• **Problem statement**
Continue the biography of Hannes Stockinger from where it stops.

• **Extracted text**
= Hannes Stockinger =

Austrian scientist and professor

Hannes Stockinger (born 8 May 1955) is an Austrian scientist, university professor and since 2010 Head of the Centre for Pathophysiology, Infectiology and Immunology and the Institute for Hygiene and Applied Immunology at the Medical University of Vienna.

== Career ==
Hannes Stockinger studied Biotechnology at the University of Natural Resources and Life Sciences, Vienna and received his doctorate from this University in 1985. At the Medical University of Vienna, he is currently full professor for molecular immunology and Head of the Center for Pathophysiology, Infectiology and Immunology and of one of its subunits, the Institute for Hygiene and Applied Immunology. He is co-founder of the Competence Center for Biomolecular Therapeutics, a precompetitive platform at the Medical University of Vienna (who is the main shareholder of this institution) with the pharmaceutical industry which aimed to identify targets for the treatment of inflammatory and immunological diseases. His international scientific acceptance and recognition in immunology is reflected in the variety of functions in national and international scientific societies and organizations, in which he was elected or asked during his career: He was amongst others President of the Austrian Society for Allergology and Immunology (ÖGAI), board member of the Austrian Science Fund (FWF) and Treasurer of the European Association of Immunological Societies (EFIS). Furthermore, Hannes Stockinger is executive editor of the scientific journals Immunology Letters and BioMed Research International.

• **Data**
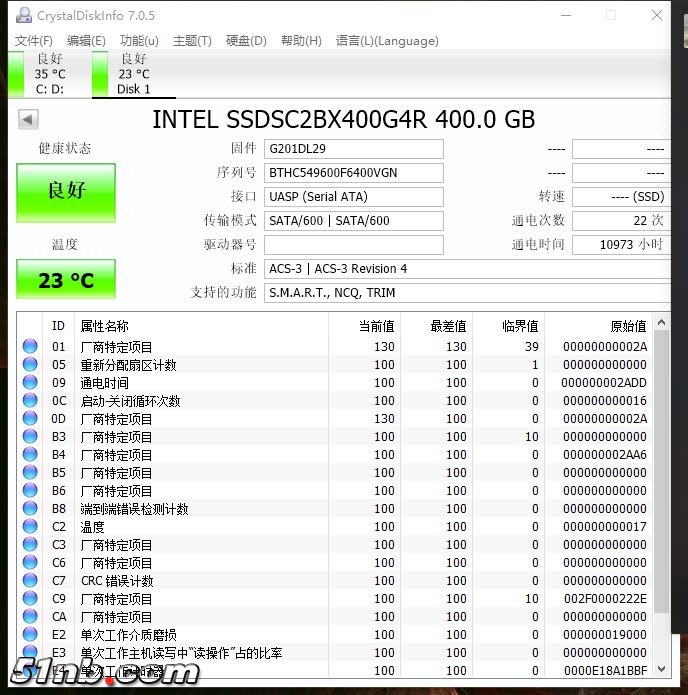Click the green 良好 health status button
Screen dimensions: 688x695
click(x=66, y=191)
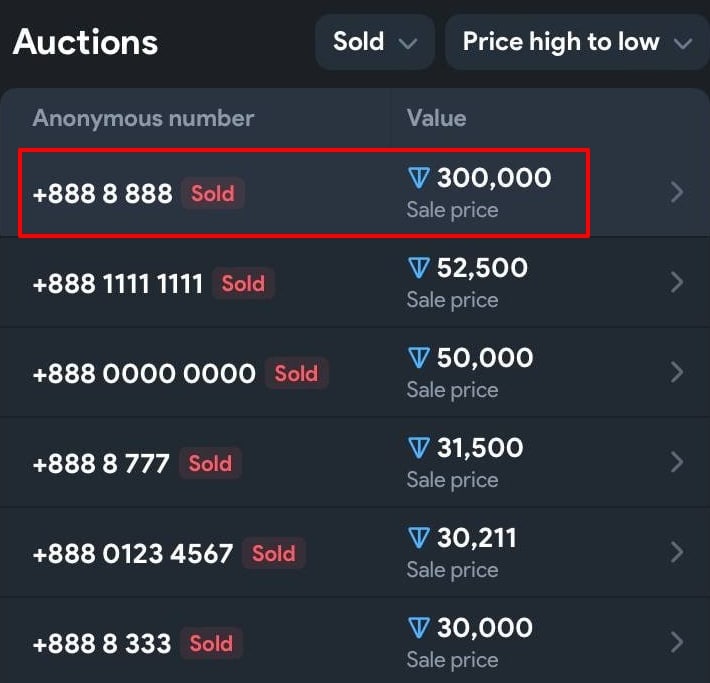Click the TON icon beside 300,000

• **Answer to the exercise**
== Research ==
Hannes Stockinger and his research team discovered and described for the first time a number of critical receptors on the surface of immune cells, which not only provide an insight into the regulation of the immune system, but are also potential targets for therapeutic purposes. In addition, his research on cell membrane structures called lipid rafts is of significant importance: Today, it is believed that these lipid-rafts are the first coordinating points of the cell, which process and control the signals from the environment.

== Publications ==
His work on the first description of a number of cell surface receptors of human immune cells (such as CD31, CD147, etc.) and the contributions to the understanding of signal transduction across the plasma membrane by the lipid-rafts are highly regarded. The results of his research are published in more than 200 scientific papers, some of them in highest level journals such as Cell, Nature Methods, Science, Science Signaling, Journal of Experimental Medicine. For his pioneering research, Hannes Stockinger received numerous prestigious awards, including the Austrian Cross of Honour for Science and Art, 1st Class.